Oleh
Mustajib
Ada perasaan menyesal setelah membaca, paling tidak,
tiga tulisan terbaru dari Yth. Pak Doktor Much Khoiri, yang akrab disapa Master
Emcho. Ketiga tulisan yang dimaksud adalah “Proses Menulis Kreatif Itu Tidak
Instan” (17/11/23, “Menuju Kemampuan Optimal dalam Menulis”(3/12/2023) dan
“Persistensi dalam Menulis” (3/12/2023).
Dilihat dari judulnya, pesan yang hendak disampaikan
dalam ketiga tulisan tersebut cukup jelas, atau bisa “diraba-raba” (being
grasped). Tulisan pertama memutlakkan bahwa butuh waktu yang panjang,
kesabaran dan keikhlasan yang berlimpah, serta semangat perjuangan tiada
berujung dalam berproses untuk dapat menghasilan tulisan-tulisan yang kreatif.
Tulisan kedua me-requests penulis perlu niat
dan ikhtiar nyata untuk menggapai kemamuan optimal – sesuai kondisi sepesifik
terbaik dirinya -- dalam menulis dengan cara menaikkan grade (kualitas)
melalui beragam cara antara lain seperti terus berorientasi pada peningkatan
kualitas tulisan, mengembangkan keunikan masing-masing individu penulis, dan
meningkatkan volume (kuantitas) menulis alias memperbanyak latihan menulis.
Tulisan ketiga mengirim pesan bahwa untuk menjadi
penulis dengan capaian tertinggi, seseorang harus memiliki persistensi, yakni
kemampuan yang kukuh atau daya tahan yang kuat dalam menulis secara terus menerus dengan cara membangun
impian yang kuat, motto yang sedahsyat mungkin serta semangat yang terus
membara.
Seandainya saya persistant (konsisten,
istiqomah) menulis sejak tahun 1997an, mungkin tulisan-tulisan saya sudah
mencermintan kualitas yang baik atau bahkan – meminjam kata-kata Master Emcho
-- saya sudah mereguk “momentum kecanduan menulis” yang ditandai dengan
kemampuan menulis (hampir) setiap hal atau momen yang dijumpai dan merasa
“berdosa” (salah) jika tidak menuliskannya.
Kalau tidak salah ingat, di tahun 1997an, tepatnya
sebelum krisis ekonomi (krismon) melanda Indonesia (Juli, 1997), saya sudah
berhasil memublikasikan minimal satu artikel (pendidikan) di rubrik “Opini” di
sebuah koran nasional yang terbit di Bali.
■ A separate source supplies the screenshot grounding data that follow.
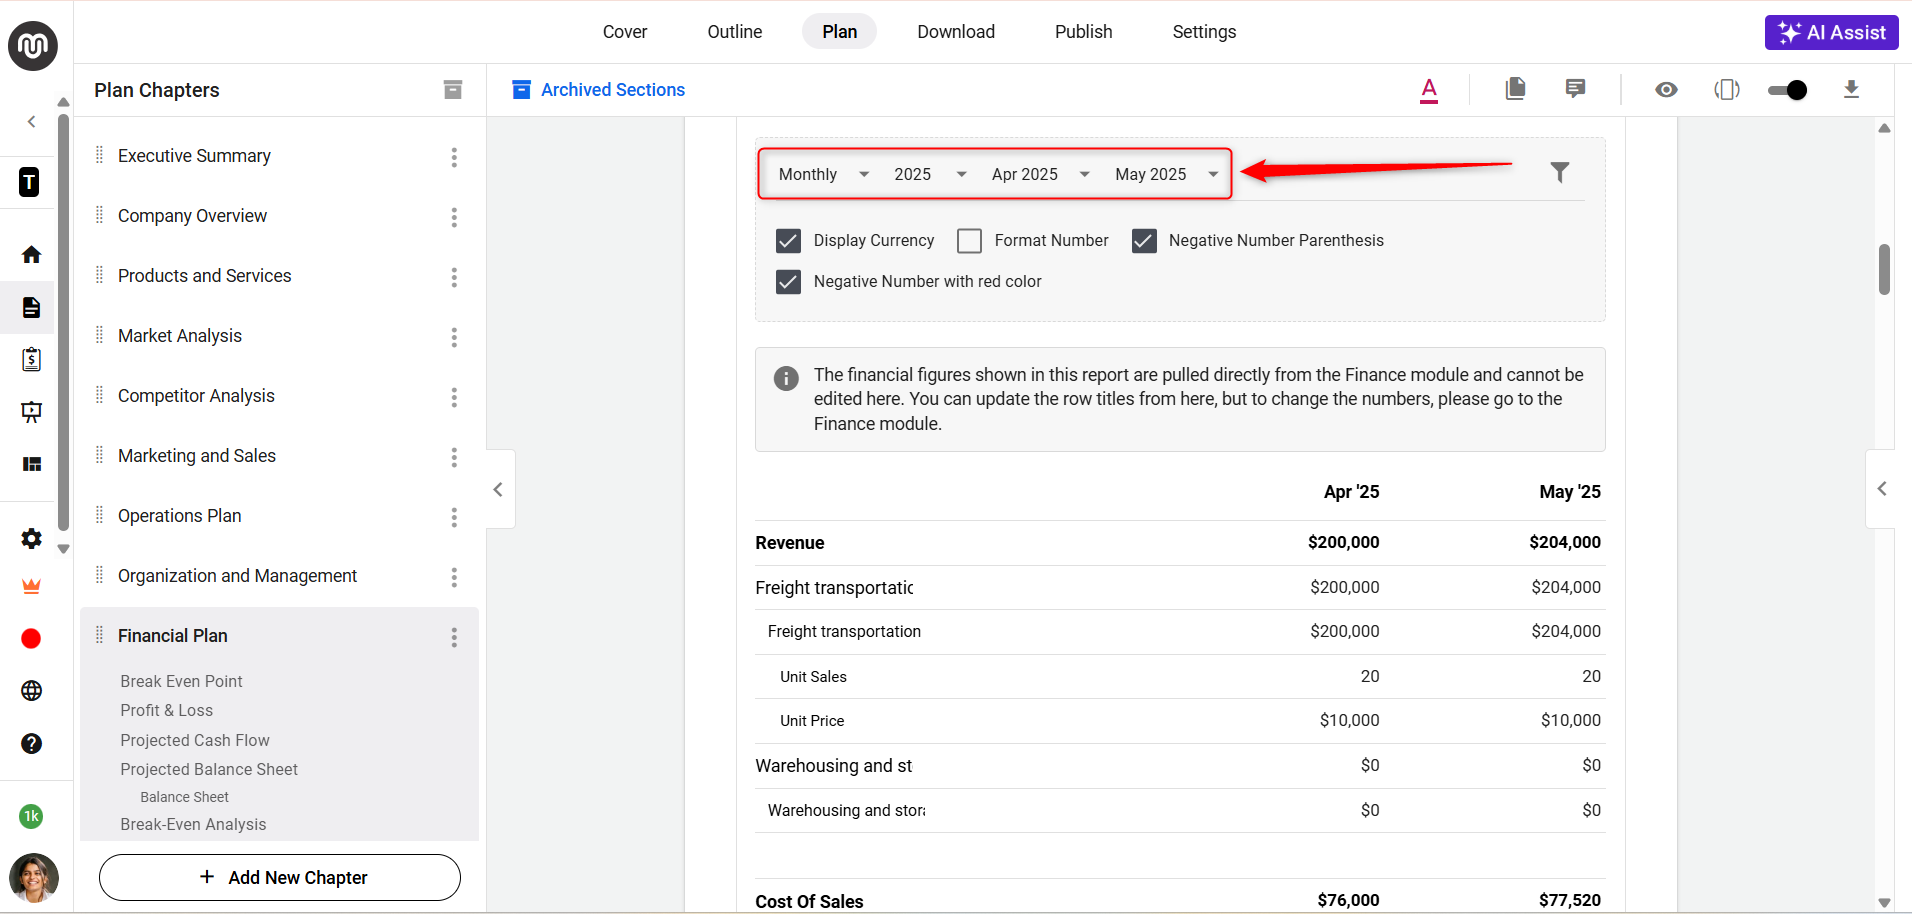Screen dimensions: 1912x914
Task: Open the comments icon in toolbar
Action: pyautogui.click(x=1575, y=89)
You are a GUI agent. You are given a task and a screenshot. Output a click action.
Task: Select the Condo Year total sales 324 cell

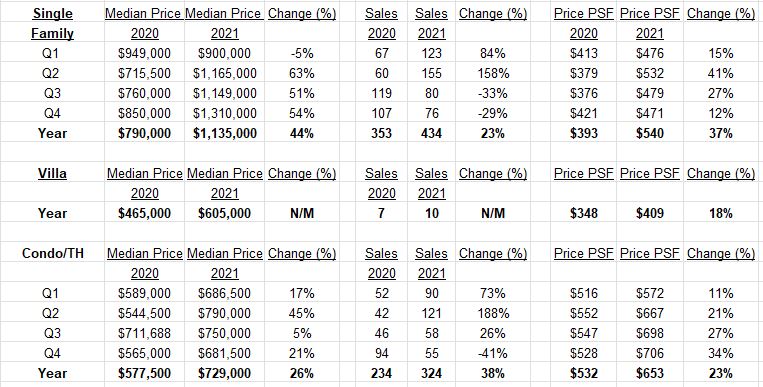pos(431,373)
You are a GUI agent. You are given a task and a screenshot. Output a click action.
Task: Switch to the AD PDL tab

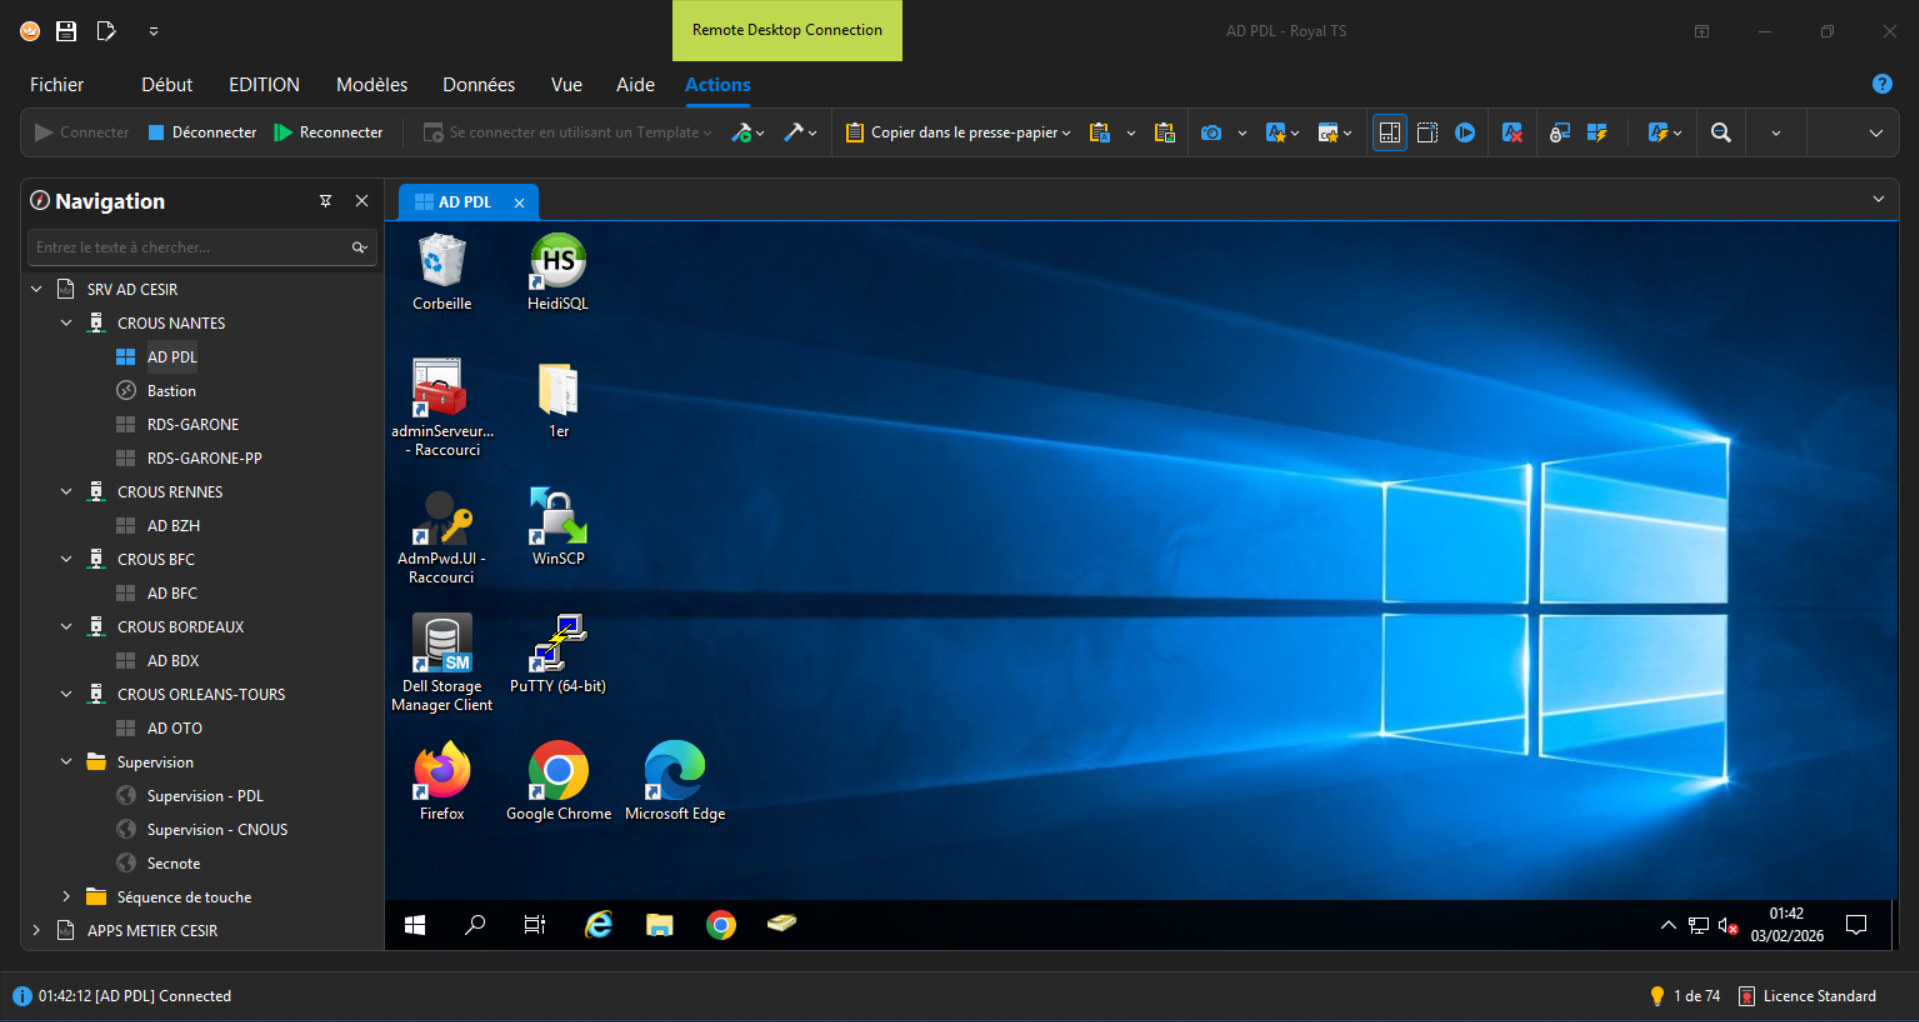pos(464,202)
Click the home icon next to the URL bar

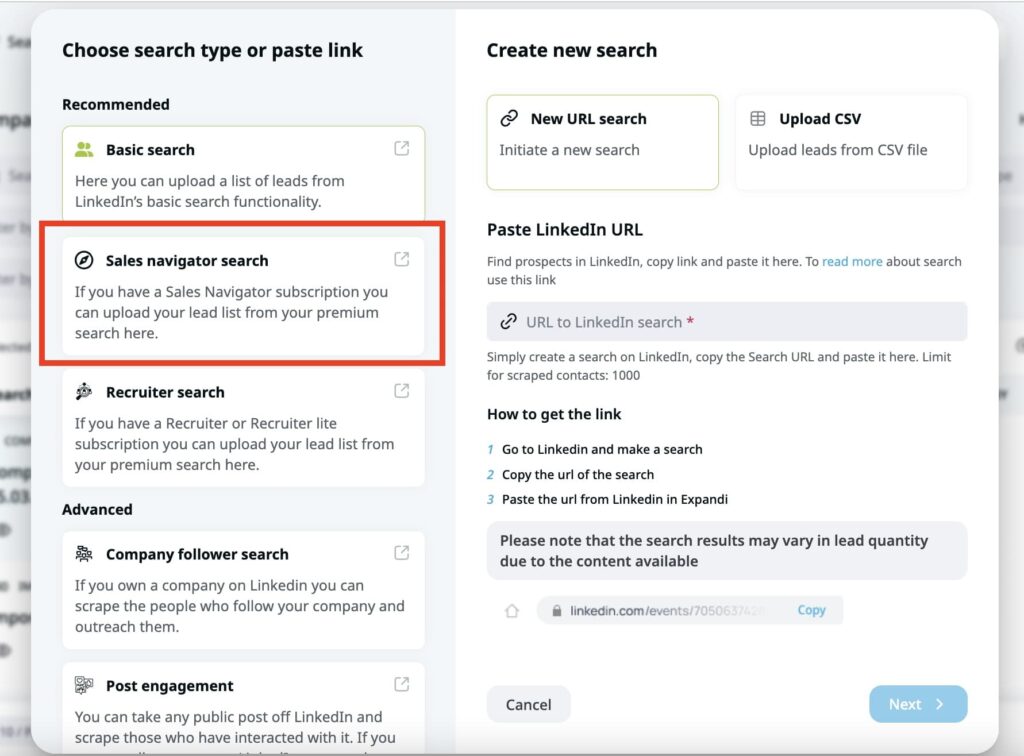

Setelah krismon datang, rubrik yang
memberi honorarium lumayan itu hilang.
Karena kualitas belum “kompetitif”, saya belum bisa
menembus koran-koran nasional yang terbit Jawa pada umumnya, dan Jakarta pada
khususnya. Kegiatan menulis terhenti karena belum menguasai genre atau
jenis tulisan lain. Juga karena tidak istiqomah terus berproses dalam menulis.
Hikamh dari kemadegan itu, saya kembali ke minat awal,
yakni membaca sastra. Alhamdulillah, di kurun waktu awal tahun 2000 sampai
pertengahan tahun 2001 saya akhirnya dapat memublikasikan belasan esei sastra
dan belasan prosa liris di ruang “Sastra dan Budaya” Bali Post Minggu (BPM).
Termasuk juga memublikasikan “ the only one ” cerpen remaja di salah satu
majalah Ibukota (Jakarta). Sayang seribu
sayang, momentum ini tidak bisa saya pertahankan karena lebih suntuk dengan
“kesibukan” mengurus urusan perut yang sangat urgen seiring penambahan jumlah
keluarga. Terhitung sejak akhir tahun 2001, boleh dikatakan “vakum”, atau “mati
suri” alias krisis tulisan.
Seandainya lebih awal bertemu dan bergabung dengan
“Sahabat Pena Kita (SPK)”, ceritanya bisa lain. Tapi mungkin benar kata-kata
bijak “Sesuatu (yang baru) akan datang pada tempat, waktu dan bersama
orang-orang yang tepat”. Semoga!
Riyadh, 4 Desember 2023, pukul 12.36 Waktu Arab Saudi (WAS)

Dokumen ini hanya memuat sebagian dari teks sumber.